### [What you need to do]
Nothing should differ between your answer and the records.

### [Raw data]
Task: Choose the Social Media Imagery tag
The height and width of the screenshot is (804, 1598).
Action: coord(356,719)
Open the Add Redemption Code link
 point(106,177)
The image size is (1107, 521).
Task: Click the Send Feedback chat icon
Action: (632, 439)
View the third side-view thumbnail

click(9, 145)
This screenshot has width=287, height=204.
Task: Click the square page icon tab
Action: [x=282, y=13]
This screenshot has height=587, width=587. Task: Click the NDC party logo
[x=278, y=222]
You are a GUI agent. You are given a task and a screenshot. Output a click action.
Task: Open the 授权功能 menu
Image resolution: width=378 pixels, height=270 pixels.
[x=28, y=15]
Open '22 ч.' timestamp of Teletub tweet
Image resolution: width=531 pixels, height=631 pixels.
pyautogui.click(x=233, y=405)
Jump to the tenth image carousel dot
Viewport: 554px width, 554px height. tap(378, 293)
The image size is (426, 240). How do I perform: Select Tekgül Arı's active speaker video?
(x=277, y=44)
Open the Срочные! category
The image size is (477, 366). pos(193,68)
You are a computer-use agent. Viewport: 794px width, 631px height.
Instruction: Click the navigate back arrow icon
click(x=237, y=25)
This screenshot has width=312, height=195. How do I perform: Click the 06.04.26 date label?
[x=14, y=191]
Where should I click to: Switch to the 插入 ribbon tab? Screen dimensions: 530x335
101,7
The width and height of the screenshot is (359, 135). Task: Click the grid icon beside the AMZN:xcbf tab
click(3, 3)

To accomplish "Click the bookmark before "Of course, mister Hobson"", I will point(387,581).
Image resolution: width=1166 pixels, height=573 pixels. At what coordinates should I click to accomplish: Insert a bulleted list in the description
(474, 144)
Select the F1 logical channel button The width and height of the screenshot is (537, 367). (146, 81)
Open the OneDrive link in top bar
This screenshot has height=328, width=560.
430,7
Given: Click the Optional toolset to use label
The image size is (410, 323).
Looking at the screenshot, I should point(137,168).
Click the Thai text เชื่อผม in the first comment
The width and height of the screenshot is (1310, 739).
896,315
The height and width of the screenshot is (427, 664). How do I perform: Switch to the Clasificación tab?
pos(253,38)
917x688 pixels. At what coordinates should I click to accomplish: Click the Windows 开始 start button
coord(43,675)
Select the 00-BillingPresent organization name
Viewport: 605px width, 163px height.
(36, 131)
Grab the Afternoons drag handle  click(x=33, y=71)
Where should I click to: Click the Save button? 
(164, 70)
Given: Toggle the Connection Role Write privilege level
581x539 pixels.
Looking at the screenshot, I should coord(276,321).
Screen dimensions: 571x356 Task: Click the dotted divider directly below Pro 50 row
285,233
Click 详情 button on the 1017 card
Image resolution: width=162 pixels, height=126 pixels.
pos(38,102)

### [Exercise output]
Task: Choose the Social Media Imagery tag
The height and width of the screenshot is (804, 1598).
Action: coord(356,719)
Open the Add Redemption Code link
 point(106,177)
The image size is (1107, 521).
Task: Click the Send Feedback chat icon
Action: (632, 439)
View the third side-view thumbnail

click(9, 145)
This screenshot has width=287, height=204.
Task: Click the square page icon tab
Action: [x=282, y=13]
This screenshot has height=587, width=587. Task: Click the NDC party logo
[x=278, y=222]
You are a GUI agent. You are given a task and a screenshot. Output a click action.
Task: Open the 授权功能 menu
Image resolution: width=378 pixels, height=270 pixels.
[x=28, y=15]
Open '22 ч.' timestamp of Teletub tweet
Image resolution: width=531 pixels, height=631 pixels.
pyautogui.click(x=233, y=405)
Jump to the tenth image carousel dot
Viewport: 554px width, 554px height. tap(378, 293)
The image size is (426, 240). How do I perform: Select Tekgül Arı's active speaker video?
(x=277, y=44)
Open the Срочные! category
The image size is (477, 366). pos(193,68)
You are a computer-use agent. Viewport: 794px width, 631px height.
Instruction: Click the navigate back arrow icon
click(x=237, y=25)
This screenshot has width=312, height=195. How do I perform: Click the 06.04.26 date label?
[x=14, y=191]
Where should I click to: Switch to the 插入 ribbon tab? Screen dimensions: 530x335
101,7
The width and height of the screenshot is (359, 135). Task: Click the grid icon beside the AMZN:xcbf tab
click(3, 3)

To accomplish "Click the bookmark before "Of course, mister Hobson"", I will point(387,581).
Image resolution: width=1166 pixels, height=573 pixels. At what coordinates should I click to accomplish: Insert a bulleted list in the description
(474, 144)
Select the F1 logical channel button The width and height of the screenshot is (537, 367). (146, 81)
Open the OneDrive link in top bar
This screenshot has height=328, width=560.
430,7
Given: Click the Optional toolset to use label
The image size is (410, 323).
Looking at the screenshot, I should point(137,168).
Click the Thai text เชื่อผม in the first comment
The width and height of the screenshot is (1310, 739).
896,315
The height and width of the screenshot is (427, 664). How do I perform: Switch to the Clasificación tab?
pos(253,38)
917x688 pixels. At what coordinates should I click to accomplish: Click the Windows 开始 start button
coord(43,675)
Select the 00-BillingPresent organization name
Viewport: 605px width, 163px height.
(36, 131)
Grab the Afternoons drag handle  click(x=33, y=71)
Where should I click to: Click the Save button? 
(164, 70)
Given: Toggle the Connection Role Write privilege level
581x539 pixels.
Looking at the screenshot, I should coord(276,321).
Screen dimensions: 571x356 Task: Click the dotted divider directly below Pro 50 row
285,233
Click 详情 button on the 1017 card
Image resolution: width=162 pixels, height=126 pixels.
pos(38,102)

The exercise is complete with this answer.